Finding the story in everything

I've been thinking a lot about how writers see the world. Recently on Facebook, a writer I really, really admire (the extraordinary Rhian Ellis, who wrote After Life, which I've written about here before) was telling me how she had been arrested for protesting some white supremacists in her neighborhood. I instantly peppered her with questions. What did it feel like to be in a cop car? Did she have handcuffs and did they hurt her wrists? What did the cops say? I kept seeing the pictures in my mind, imagining the story, carrying it further than what she had told me.

"Caroline, you're such a writer!" she said, and then she said that the thing she remembered about the experience was that she was trying to make story out of it. She was seeing characters and plots, beginnings and ends and a story arc. I know this feeling all too well. I asked her, "Do you ever stop in a moment of intense emotion or drama and think: I can use this. Or: I need to remember this?" And she said Yes. Yes. Yes. Yes.

It got me thinking. Writers spend their time shaping stories, living in worlds they make up that are as alive to us as any. We dramatize events. We over-worry when we board a plane and imagine the danger in the cockpit, the way we might escape, the relief in our bodies when we hit ground. We see the story in events that others might just see as a detour in their day, something for them that might not have a beginning, middle, crisis and end, and we create narratives where there really are none. (Give me an apple, and I'll give you a story. I promise it.)
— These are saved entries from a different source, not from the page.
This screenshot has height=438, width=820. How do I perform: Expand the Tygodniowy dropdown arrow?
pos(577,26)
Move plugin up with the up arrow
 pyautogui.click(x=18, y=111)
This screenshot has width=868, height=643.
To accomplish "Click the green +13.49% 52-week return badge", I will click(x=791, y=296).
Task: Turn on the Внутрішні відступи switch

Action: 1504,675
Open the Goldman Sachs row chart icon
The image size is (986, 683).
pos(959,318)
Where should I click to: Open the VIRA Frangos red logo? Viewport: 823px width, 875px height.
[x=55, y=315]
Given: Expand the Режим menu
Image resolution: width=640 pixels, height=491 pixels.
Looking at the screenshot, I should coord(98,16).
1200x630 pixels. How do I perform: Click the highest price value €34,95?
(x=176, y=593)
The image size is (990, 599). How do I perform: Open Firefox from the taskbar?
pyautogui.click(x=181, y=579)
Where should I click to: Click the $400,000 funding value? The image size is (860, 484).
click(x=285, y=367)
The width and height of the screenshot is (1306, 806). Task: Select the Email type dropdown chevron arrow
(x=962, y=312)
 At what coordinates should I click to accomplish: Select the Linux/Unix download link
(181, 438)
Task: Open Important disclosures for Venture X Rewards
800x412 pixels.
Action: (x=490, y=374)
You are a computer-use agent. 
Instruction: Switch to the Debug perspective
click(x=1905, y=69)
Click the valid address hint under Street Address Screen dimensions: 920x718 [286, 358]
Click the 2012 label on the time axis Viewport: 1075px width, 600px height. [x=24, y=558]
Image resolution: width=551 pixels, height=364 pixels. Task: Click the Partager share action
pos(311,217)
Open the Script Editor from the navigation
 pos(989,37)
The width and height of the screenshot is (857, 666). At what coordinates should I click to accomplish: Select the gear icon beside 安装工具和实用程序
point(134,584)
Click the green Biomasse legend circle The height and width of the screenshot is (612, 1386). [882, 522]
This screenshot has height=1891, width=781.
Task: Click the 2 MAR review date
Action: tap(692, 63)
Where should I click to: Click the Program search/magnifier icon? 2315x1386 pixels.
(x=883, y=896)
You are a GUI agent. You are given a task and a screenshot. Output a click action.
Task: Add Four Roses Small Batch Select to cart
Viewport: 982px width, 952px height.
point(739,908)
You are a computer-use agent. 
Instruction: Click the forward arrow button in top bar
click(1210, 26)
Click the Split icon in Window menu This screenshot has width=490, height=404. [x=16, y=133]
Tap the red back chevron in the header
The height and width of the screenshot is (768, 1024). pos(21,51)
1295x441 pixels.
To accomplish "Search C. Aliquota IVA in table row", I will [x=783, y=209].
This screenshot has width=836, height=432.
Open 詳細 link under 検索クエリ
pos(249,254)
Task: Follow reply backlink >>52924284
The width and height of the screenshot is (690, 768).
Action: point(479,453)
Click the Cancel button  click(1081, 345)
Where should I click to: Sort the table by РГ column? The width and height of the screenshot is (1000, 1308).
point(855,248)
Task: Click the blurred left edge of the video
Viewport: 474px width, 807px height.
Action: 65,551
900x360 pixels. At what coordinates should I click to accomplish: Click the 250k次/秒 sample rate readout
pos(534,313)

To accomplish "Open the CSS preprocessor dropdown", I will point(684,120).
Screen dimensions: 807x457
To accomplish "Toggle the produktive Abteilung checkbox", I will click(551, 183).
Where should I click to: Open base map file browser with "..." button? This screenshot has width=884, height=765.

But I'm of two minds. Sometimes I think we writers need to be more in the moment. Sometimes, a child coming over to us in a park is simply a child coming over to us, and not a child who was taken from his mother in a custody battle, or a child who had vanished who has suddenly reappeared. Sometimes it's important to just see and appreciate what is right there in front of us.

But then again....this urge, this delicious compulsion to make a story of everything, is as natural and essential as breathing.

7 comments:

  1. Hee. I have a friend who, when she's having a fight with her husband, will tell him she needs to use the bathroom when he says something especially "interesting." She keeps a notebook in the bathroom and writes it down, then returns to the fight!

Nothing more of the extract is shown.